人間に振り回され、しかし人間の為に犠牲となる道を選んだHAL9000は余りにも健気です。ここからは、技術文明への批判が見てとれます。人間が、人工知能、特に人間に使役される知能を作ることは本当に正しいのか。それは技術が足を踏み入れてはならない領域ではないのか。人工生命体等、SFの中の存在としか見られていなかった技術が実現へ向かいつつある今、このメッセージは更なる重みを持ちつつあります。
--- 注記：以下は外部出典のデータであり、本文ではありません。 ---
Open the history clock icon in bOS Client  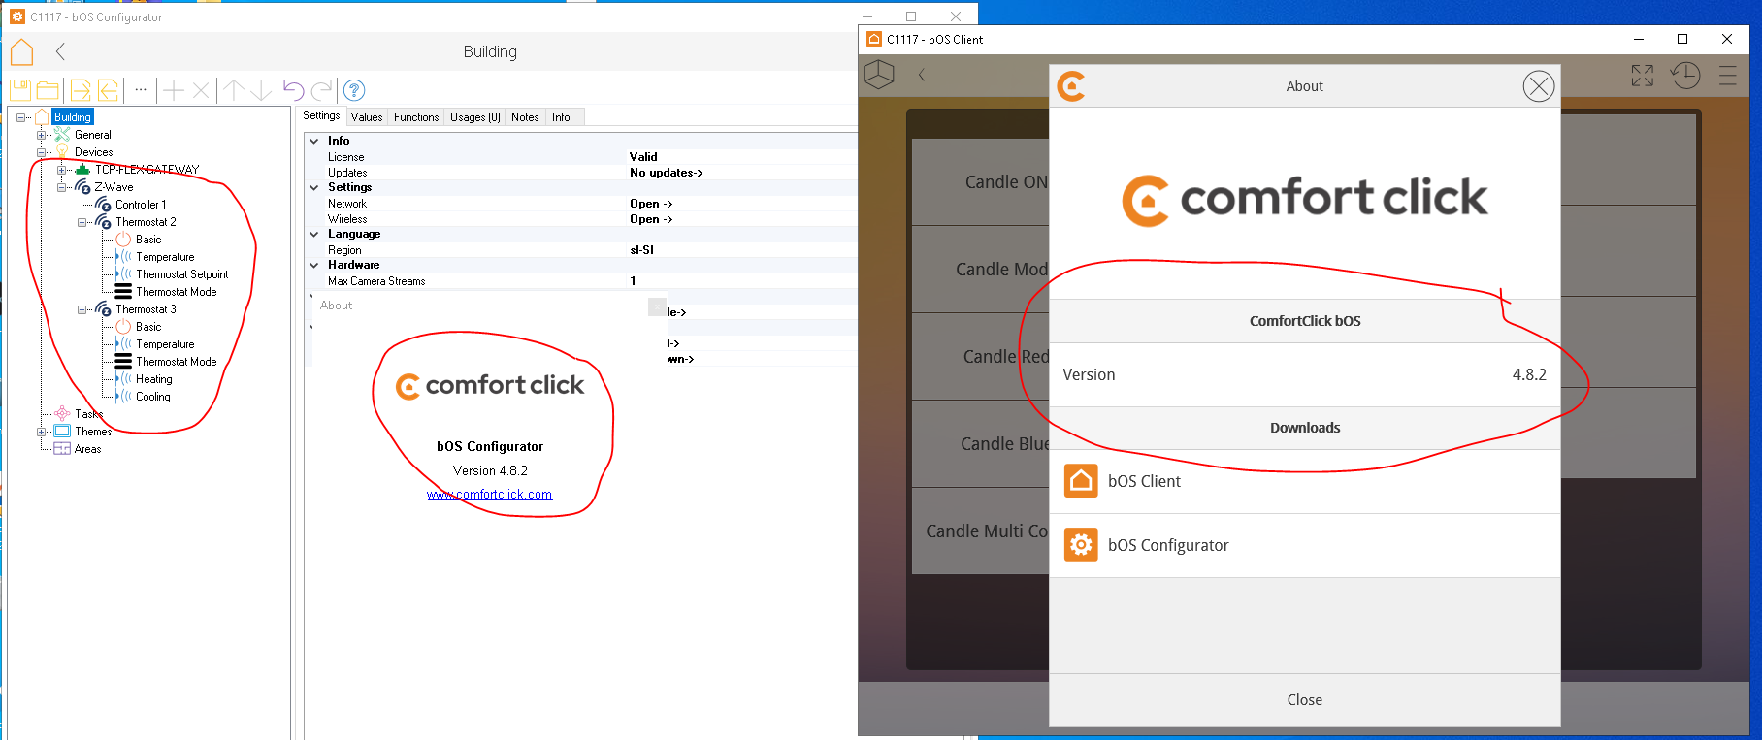pyautogui.click(x=1685, y=76)
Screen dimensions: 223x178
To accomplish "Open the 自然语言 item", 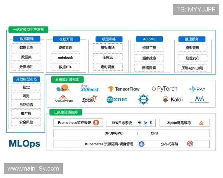I will [26, 105].
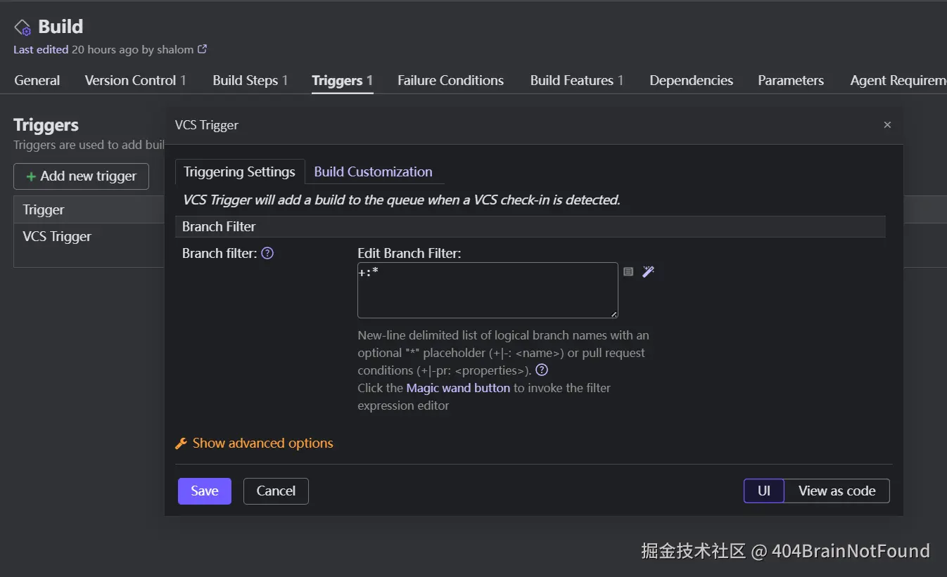
Task: Open the Build Customization tab
Action: tap(373, 172)
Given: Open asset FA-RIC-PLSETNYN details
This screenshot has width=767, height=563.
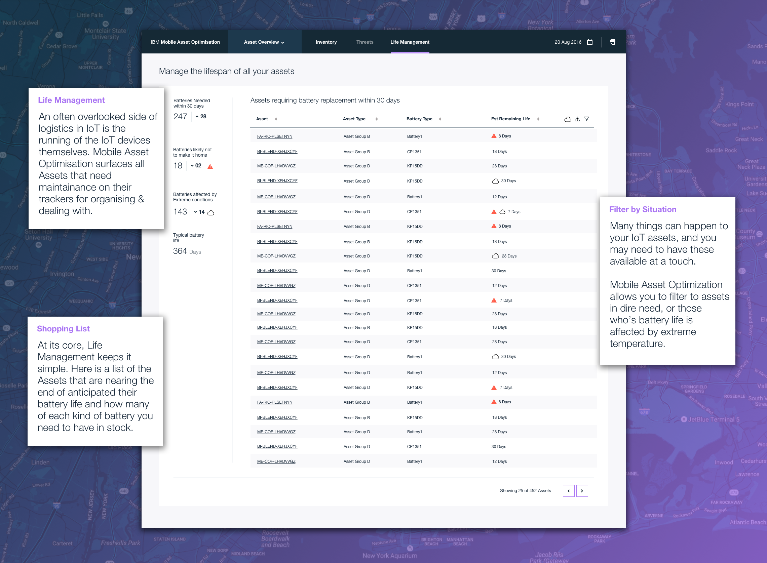Looking at the screenshot, I should [x=274, y=136].
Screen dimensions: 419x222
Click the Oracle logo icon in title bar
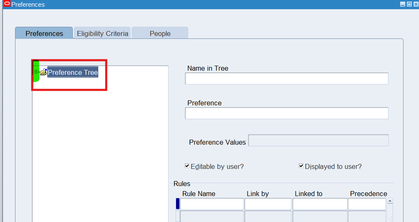[7, 4]
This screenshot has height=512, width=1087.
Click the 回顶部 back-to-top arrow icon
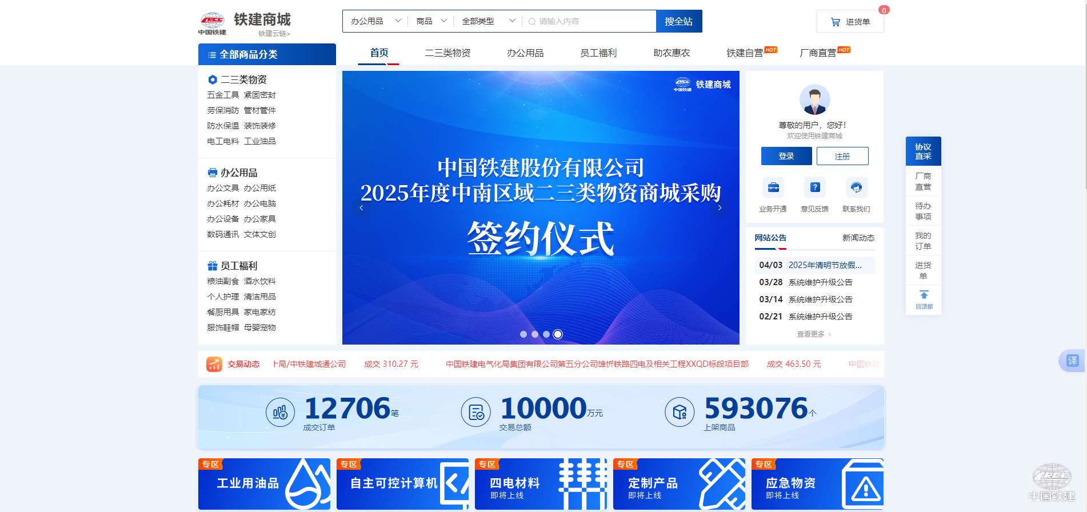tap(924, 295)
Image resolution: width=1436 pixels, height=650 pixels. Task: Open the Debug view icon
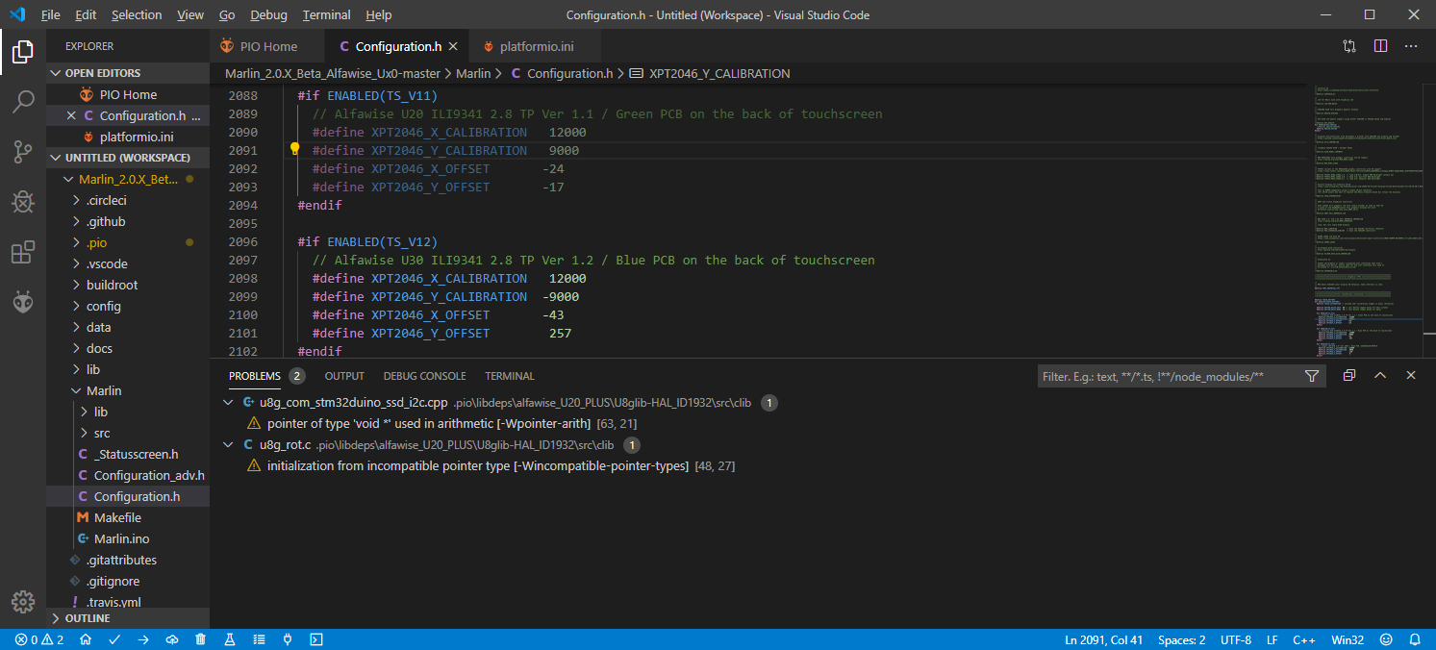(x=23, y=202)
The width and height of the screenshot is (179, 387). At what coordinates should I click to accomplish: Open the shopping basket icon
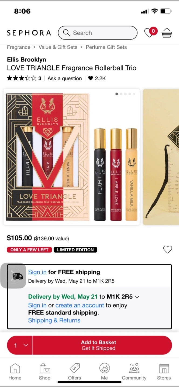point(167,33)
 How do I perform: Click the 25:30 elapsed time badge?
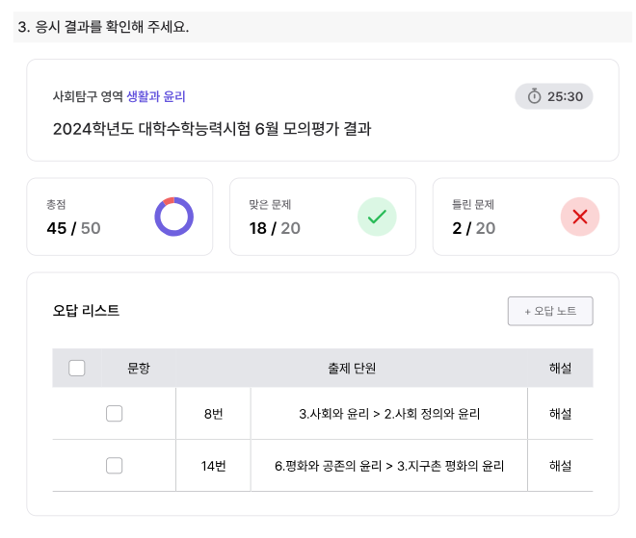coord(554,96)
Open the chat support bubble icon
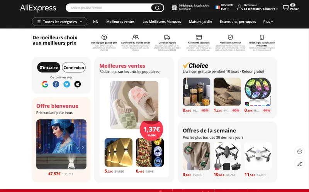 (300, 152)
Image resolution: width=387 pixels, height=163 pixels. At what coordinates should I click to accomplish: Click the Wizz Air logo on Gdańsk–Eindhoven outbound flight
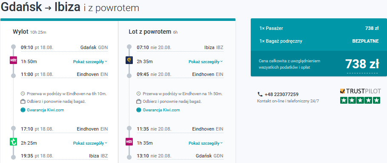[x=13, y=60]
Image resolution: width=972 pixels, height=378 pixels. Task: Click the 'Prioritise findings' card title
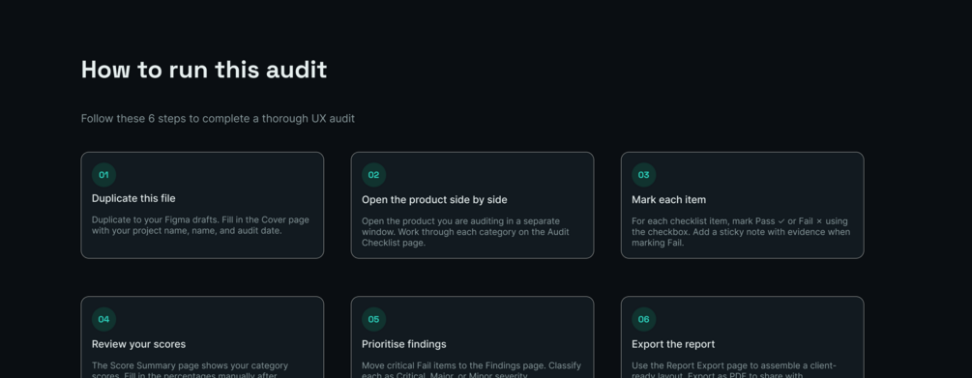coord(404,344)
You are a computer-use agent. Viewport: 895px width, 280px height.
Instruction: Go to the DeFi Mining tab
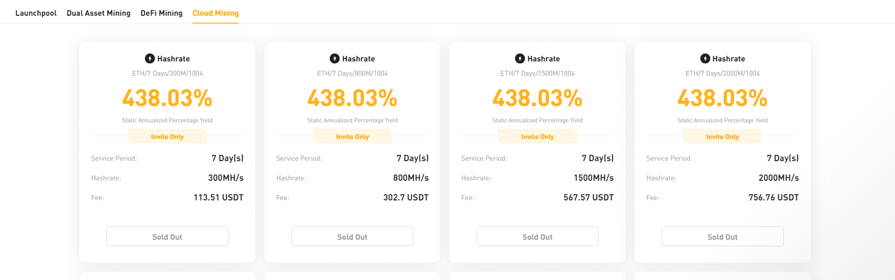pyautogui.click(x=161, y=13)
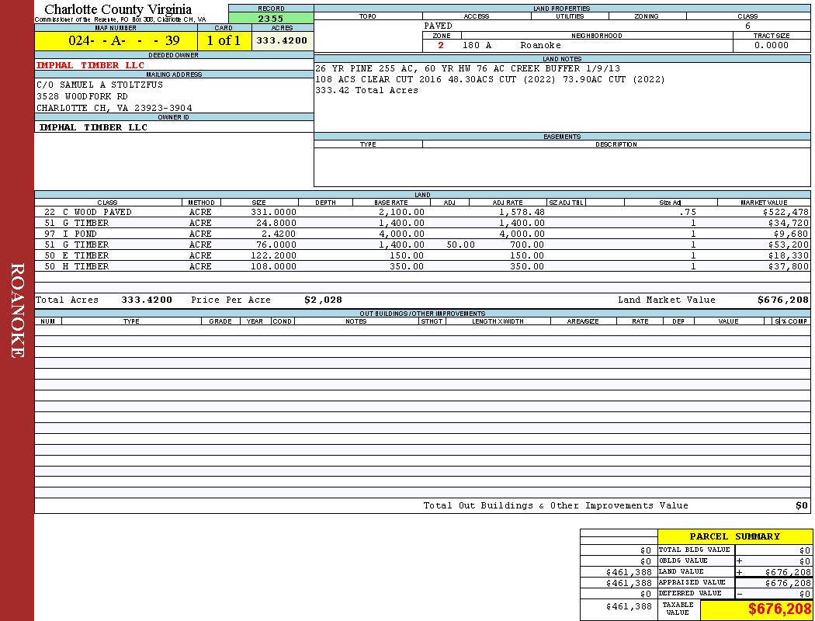The height and width of the screenshot is (621, 815).
Task: Select the red taxable value $676,208
Action: point(779,609)
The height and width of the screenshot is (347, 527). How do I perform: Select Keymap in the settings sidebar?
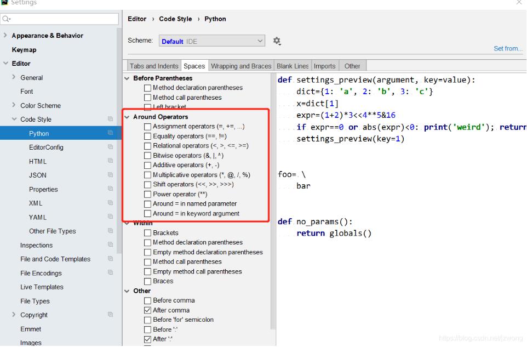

本作における重要なテーマはもう一つ存在します。「冷戦と世界平和」です。
映画のラストにボーマンと邂逅を果たしたHAL9000が発信したメッセージにより、米ソの全面戦争は回避されました。本作の公開は1984年、ソ連アフガニスタン侵攻に始まる「新冷戦」の最中でした。そこに反戦メッセージが盛り込まれるのは自然といえるでしょう。(なお書評でも書きましたが、新冷戦という同一の時代背景で、逆に悲観論を描いたのがサイバーパンクであると私は考えます)

以上の様に見ていくと、前作『2001〜』のテーマ、メッセージが抽象的かつ黙示的であったのに対して、本作『2010年』のそれは極めて明確に示されている事がわかります。
やはり冷戦という緊迫した状況だからこそ、そのメッセージは具体的である必要があったのでしょう。それに伴い、前作の様な芸術的場面が減少したせいか、本作は前作程の評価は受けていません。しかしメッセージの重みは現在でも十分にあり、映画として見ても、全編を貫く緊迫感溢れる演出はなかなかのものであったと私は思います(原作者のクラークも本作を高く評価している)。